What you have to do: Turn the lines of the records below into a JSON list of strings, one string per line and no blank lines, starting with the line containing "You are a computer-use agent. The width" and continuing through the line containing "Looking at the screenshot, I should [x=133, y=541].". Include only those lines.

Extracted records
* BEGIN *

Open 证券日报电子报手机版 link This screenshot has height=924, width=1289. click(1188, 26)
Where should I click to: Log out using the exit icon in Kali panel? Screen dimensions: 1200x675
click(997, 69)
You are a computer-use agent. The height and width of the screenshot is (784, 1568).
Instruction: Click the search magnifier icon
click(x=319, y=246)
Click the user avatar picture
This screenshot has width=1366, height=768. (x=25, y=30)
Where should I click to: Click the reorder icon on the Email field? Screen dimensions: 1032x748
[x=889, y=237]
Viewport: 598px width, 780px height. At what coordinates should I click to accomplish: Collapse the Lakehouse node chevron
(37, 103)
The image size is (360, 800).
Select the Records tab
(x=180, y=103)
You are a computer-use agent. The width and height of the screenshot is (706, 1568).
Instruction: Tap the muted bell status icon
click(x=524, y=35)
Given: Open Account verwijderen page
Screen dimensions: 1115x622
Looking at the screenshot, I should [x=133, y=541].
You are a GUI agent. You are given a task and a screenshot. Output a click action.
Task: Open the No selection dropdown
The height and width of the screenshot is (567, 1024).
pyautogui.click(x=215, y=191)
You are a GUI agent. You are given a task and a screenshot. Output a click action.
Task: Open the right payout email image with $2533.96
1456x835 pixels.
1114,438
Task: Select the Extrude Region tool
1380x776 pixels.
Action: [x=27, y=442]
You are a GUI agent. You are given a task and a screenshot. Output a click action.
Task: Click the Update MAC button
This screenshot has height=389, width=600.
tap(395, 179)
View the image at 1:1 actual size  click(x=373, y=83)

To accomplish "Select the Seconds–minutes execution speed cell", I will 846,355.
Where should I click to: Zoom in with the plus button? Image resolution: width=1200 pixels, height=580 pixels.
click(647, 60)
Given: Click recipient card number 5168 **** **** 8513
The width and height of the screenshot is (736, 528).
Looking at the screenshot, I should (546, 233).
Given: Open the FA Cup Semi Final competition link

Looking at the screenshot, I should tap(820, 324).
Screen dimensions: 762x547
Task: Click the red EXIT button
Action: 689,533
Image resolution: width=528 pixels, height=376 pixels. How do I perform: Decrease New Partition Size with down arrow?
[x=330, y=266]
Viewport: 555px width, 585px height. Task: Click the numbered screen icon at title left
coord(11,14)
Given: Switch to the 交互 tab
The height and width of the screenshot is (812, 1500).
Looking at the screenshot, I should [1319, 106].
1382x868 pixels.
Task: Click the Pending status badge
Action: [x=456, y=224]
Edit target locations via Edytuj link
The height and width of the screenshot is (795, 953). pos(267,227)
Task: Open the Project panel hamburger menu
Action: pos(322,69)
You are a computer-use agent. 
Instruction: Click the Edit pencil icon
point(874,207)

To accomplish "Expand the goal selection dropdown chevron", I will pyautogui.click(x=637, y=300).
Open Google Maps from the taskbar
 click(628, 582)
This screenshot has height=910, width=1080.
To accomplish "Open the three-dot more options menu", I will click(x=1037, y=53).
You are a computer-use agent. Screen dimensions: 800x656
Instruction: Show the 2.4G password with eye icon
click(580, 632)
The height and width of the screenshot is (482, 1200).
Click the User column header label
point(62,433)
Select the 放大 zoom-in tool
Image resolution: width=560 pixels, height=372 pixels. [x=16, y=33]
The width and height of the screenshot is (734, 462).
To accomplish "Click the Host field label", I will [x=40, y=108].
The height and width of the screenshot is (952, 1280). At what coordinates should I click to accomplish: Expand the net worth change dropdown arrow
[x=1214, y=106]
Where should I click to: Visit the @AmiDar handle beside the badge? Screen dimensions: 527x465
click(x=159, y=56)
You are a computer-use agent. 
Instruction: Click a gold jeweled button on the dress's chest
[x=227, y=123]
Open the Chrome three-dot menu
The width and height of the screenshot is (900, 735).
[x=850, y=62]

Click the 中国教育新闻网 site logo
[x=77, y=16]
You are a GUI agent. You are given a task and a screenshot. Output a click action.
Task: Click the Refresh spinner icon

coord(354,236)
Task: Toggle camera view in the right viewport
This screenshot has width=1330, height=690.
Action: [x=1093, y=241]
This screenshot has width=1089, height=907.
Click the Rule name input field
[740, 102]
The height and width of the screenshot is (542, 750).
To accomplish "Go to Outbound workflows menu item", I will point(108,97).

* END *

The output:
[
  "You are a computer-use agent. The width and height of the screenshot is (706, 1568).",
  "Instruction: Tap the muted bell status icon",
  "click(x=524, y=35)",
  "Given: Open Account verwijderen page",
  "Screen dimensions: 1115x622",
  "Looking at the screenshot, I should [x=133, y=541]."
]